Exercise description:
Give the records back in full, exactly as they read.

Data extracts:
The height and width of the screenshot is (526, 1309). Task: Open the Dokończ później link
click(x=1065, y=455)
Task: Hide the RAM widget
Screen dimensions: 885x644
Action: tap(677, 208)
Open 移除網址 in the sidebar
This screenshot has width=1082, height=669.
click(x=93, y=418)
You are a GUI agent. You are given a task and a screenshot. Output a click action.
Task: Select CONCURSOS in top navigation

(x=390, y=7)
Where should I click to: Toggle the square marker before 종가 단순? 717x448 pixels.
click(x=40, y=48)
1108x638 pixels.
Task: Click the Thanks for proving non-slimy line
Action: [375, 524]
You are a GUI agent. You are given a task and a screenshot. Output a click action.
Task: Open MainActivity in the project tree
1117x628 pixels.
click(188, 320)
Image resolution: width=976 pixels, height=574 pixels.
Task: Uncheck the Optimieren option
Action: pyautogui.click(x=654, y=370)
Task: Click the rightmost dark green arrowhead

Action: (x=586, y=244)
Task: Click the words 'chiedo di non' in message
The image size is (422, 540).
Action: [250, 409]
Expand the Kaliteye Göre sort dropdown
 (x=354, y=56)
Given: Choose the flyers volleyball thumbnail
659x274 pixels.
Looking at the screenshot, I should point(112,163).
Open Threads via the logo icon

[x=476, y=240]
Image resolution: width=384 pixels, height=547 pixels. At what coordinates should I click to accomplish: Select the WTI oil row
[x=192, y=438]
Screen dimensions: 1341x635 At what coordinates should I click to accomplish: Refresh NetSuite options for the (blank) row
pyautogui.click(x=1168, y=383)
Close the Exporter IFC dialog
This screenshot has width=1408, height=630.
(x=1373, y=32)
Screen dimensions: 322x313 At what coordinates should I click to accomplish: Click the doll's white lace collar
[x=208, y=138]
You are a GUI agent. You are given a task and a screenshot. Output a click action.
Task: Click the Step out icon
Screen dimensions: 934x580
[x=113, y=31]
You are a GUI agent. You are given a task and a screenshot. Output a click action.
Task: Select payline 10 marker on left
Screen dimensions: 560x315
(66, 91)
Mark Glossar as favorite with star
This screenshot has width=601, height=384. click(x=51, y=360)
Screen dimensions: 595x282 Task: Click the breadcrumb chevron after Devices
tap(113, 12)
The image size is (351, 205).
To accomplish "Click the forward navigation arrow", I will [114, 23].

Reply:
The height and width of the screenshot is (526, 1309). Task: Open the Dokończ później link
click(x=1065, y=455)
Task: Hide the RAM widget
Screen dimensions: 885x644
Action: tap(677, 208)
Open 移除網址 in the sidebar
This screenshot has width=1082, height=669.
click(x=93, y=418)
You are a GUI agent. You are given a task and a screenshot. Output a click action.
Task: Select CONCURSOS in top navigation

(x=390, y=7)
Where should I click to: Toggle the square marker before 종가 단순? 717x448 pixels.
click(x=40, y=48)
1108x638 pixels.
Task: Click the Thanks for proving non-slimy line
Action: [375, 524]
You are a GUI agent. You are given a task and a screenshot. Output a click action.
Task: Open MainActivity in the project tree
1117x628 pixels.
click(188, 320)
Image resolution: width=976 pixels, height=574 pixels.
Task: Uncheck the Optimieren option
Action: pyautogui.click(x=654, y=370)
Task: Click the rightmost dark green arrowhead

Action: (x=586, y=244)
Task: Click the words 'chiedo di non' in message
The image size is (422, 540).
Action: [250, 409]
Expand the Kaliteye Göre sort dropdown
 (x=354, y=56)
Given: Choose the flyers volleyball thumbnail
659x274 pixels.
Looking at the screenshot, I should point(112,163).
Open Threads via the logo icon

[x=476, y=240]
Image resolution: width=384 pixels, height=547 pixels. At what coordinates should I click to accomplish: Select the WTI oil row
[x=192, y=438]
Screen dimensions: 1341x635 At what coordinates should I click to accomplish: Refresh NetSuite options for the (blank) row
pyautogui.click(x=1168, y=383)
Close the Exporter IFC dialog
This screenshot has width=1408, height=630.
(x=1373, y=32)
Screen dimensions: 322x313 At what coordinates should I click to accomplish: Click the doll's white lace collar
[x=208, y=138]
You are a GUI agent. You are given a task and a screenshot. Output a click action.
Task: Click the Step out icon
Screen dimensions: 934x580
[x=113, y=31]
You are a GUI agent. You are given a task and a screenshot. Output a click action.
Task: Select payline 10 marker on left
Screen dimensions: 560x315
(66, 91)
Mark Glossar as favorite with star
This screenshot has width=601, height=384. click(x=51, y=360)
Screen dimensions: 595x282 Task: Click the breadcrumb chevron after Devices
tap(113, 12)
The image size is (351, 205).
To accomplish "Click the forward navigation arrow", I will [114, 23].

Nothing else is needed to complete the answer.